Even though I was initially surprised by the fact that multiple showings of The Big Short were sold out was kind of surprising. I didn’t think most audiences would be interested in a seedy, satirical business related drama over Christmas. But I forgot one thing; millions of people were actually affected by this not too long ago. If you were impacted by these events, you’re going to want to see this.
The Big Short isn’t just solid entertainment, it’s legitimately important. The director of nothing but a few Will Ferrell comedies has taken an incredibly complex four year story and turns it into an easily digestible method of understanding the economy and one of the most critical pieces of the last decade. It’s funny, infuriating, and should be required viewing for anyone looking to vote in a general election.
The Big Short does a lot to try and help you along, but also expects you to keep up with its rather breakneck speed and snappy, fast paced dialogue. Even if you have very little understanding of the economy and how the stock market works, you can still get a solid understanding through clever imagery and funny yet smart sequences featuring random celebrities pausing the film to explain something in a metaphorical concept. These can range from Anthony Bourdain explaining mortgages with fish soup to Selena Gomez explaining CDO’s with a poker game.
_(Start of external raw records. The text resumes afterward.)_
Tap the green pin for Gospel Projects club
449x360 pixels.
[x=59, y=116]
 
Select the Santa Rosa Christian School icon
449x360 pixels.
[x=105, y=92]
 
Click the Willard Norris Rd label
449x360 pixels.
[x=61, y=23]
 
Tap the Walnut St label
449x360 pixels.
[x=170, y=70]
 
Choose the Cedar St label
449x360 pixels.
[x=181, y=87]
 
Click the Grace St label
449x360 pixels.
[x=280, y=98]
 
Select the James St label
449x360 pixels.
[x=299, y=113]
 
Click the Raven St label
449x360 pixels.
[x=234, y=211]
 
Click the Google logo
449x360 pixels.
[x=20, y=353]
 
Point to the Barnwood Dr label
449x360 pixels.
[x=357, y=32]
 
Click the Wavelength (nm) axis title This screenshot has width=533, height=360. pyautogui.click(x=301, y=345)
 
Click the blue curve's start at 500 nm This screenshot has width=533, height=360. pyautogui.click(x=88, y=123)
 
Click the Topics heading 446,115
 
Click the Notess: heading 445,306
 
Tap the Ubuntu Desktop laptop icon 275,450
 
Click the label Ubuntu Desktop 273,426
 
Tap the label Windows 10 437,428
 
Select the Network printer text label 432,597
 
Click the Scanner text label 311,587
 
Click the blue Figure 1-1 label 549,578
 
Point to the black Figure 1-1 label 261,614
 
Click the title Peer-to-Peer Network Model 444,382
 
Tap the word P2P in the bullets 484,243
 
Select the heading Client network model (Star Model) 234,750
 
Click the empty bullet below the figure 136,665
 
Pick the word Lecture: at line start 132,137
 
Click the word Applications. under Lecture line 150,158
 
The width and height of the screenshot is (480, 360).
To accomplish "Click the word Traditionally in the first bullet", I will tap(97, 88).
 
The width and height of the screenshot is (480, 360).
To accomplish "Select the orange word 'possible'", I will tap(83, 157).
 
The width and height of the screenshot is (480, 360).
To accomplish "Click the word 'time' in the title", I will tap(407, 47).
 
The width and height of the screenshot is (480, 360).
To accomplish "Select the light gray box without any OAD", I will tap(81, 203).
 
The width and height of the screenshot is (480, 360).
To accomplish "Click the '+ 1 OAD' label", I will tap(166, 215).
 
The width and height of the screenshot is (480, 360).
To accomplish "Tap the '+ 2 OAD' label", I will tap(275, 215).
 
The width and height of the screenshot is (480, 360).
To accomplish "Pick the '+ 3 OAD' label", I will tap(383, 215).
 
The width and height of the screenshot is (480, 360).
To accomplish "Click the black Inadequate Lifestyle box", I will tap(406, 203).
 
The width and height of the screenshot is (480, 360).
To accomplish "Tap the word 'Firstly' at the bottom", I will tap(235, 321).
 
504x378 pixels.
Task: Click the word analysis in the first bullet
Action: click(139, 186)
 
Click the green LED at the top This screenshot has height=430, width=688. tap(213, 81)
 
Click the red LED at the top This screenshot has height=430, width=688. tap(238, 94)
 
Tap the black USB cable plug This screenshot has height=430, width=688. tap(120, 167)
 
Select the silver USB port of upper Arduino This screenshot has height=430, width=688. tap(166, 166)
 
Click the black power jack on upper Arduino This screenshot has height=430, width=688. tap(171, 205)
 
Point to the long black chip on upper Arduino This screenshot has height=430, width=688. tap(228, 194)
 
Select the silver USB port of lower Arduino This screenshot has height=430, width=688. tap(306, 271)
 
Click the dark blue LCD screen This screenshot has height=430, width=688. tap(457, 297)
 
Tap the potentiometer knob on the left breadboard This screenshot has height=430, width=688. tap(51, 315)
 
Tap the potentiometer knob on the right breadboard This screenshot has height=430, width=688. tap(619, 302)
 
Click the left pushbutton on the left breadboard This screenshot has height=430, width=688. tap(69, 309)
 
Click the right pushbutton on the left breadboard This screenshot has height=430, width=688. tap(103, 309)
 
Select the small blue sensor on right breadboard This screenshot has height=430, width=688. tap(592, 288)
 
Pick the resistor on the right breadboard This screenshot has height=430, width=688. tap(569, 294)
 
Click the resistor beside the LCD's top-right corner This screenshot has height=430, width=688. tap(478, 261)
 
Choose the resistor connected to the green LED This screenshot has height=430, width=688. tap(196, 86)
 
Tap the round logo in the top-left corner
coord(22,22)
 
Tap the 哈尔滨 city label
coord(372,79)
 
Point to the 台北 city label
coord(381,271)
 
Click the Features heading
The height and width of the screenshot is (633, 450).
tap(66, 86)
It’s a brilliant way to break up the monotony of a film that largely takes place in office buildings, yet the strong characters and acting make sure that it never drags despite its more than two hour runtime.
Speaking of strong performances, the standout has to be Steve Carrell. He made waves after last years Foxcatcher (which I never got a chance to see) and really proved himself worthy after years of sillier roles in films such as Anchorman and The Office. It’s great to see when a comedic actor does do drama well. Christian Bale and Ryan Gosling are also very entertaining, while Brad Pitt has a much smaller role than the marketing may have lead on. Everyone does a good job and legitimately felt as though they wanted to be there, something that’s important for the more comedic first half of the film.
Usually when a film has a drastic tonal change after a while into the running time, it can come off as jarring or unnatural. However, director Adam McKay manages to take the tone from silly and outrageous to downright depressing and infuriating without ever feeling forced or gimmicky. That’s probably how the real life characters felt while this was going down, and it’s only natural that the film adaptation should do its best to stay true to these events.
The real standout though, wasn’t the actors or writing. It was instead, the editing. The Big Short utilized some of the funniest, most unique and creative editing that normally would seem out of place in a wide release, yet somehow just worked in a story that was, as its trailer stated, ‘so shocking, so powerful, so unbelievable, and it’s true’. At one moment, a character literally turns to the camera and explains that something that just took place didn’t actually happen quite like that, then explains how it did actually happen and states why they changed it.
Changes like this are really what make this film stand out and truly feel unique. Parts are meant to resemble faux-documentaries, randomly pausing and zooming on a characters face or having Gosling’s character act as a narrator. Normally, these feel like pointless gimmicks, but it was clear that the screenwriters knew what they were doing. They wanted to take something that could have been incredibly dry and bland and turn it into something that people who aren’t familiar with Wall Street could understand, and it’s a miracle that they did.
A stuffy awards season drama based on the same events could have easily been ignored by mainstream audiences who would’ve likely never gotten a good understanding as to how and why millions of people got screwed over less than a decade ago. If that isn’t worthy of some screenwriting awards, I don’t know what is. They managed to not only tell a story in a good way, but do it in a way that matters in real life to real people who really got screwed over by the events taking place on screen.
Not only that, but it manages to really hit you in the gut when it matters. It can make you laugh and almost feel bad for the characters involved, before realizing that they were some of the ones responsible for capitalizing on the degradation of the US economy, something that still affects us to this very day.
The Big Short is a genuinely good film, but it’s what matters in the real world that makes it stand out. If you were one of the people impacted by these events, it should be required viewing to get a better idea of what happened and maybe even avoid another one of these disasters. The Big Short is one of the best films of the year for a multitude of different reasons. At its core, it’s a solid and entertaining film, but it’s real world impact and attention to detail put it in another realm from any reasonable expectations.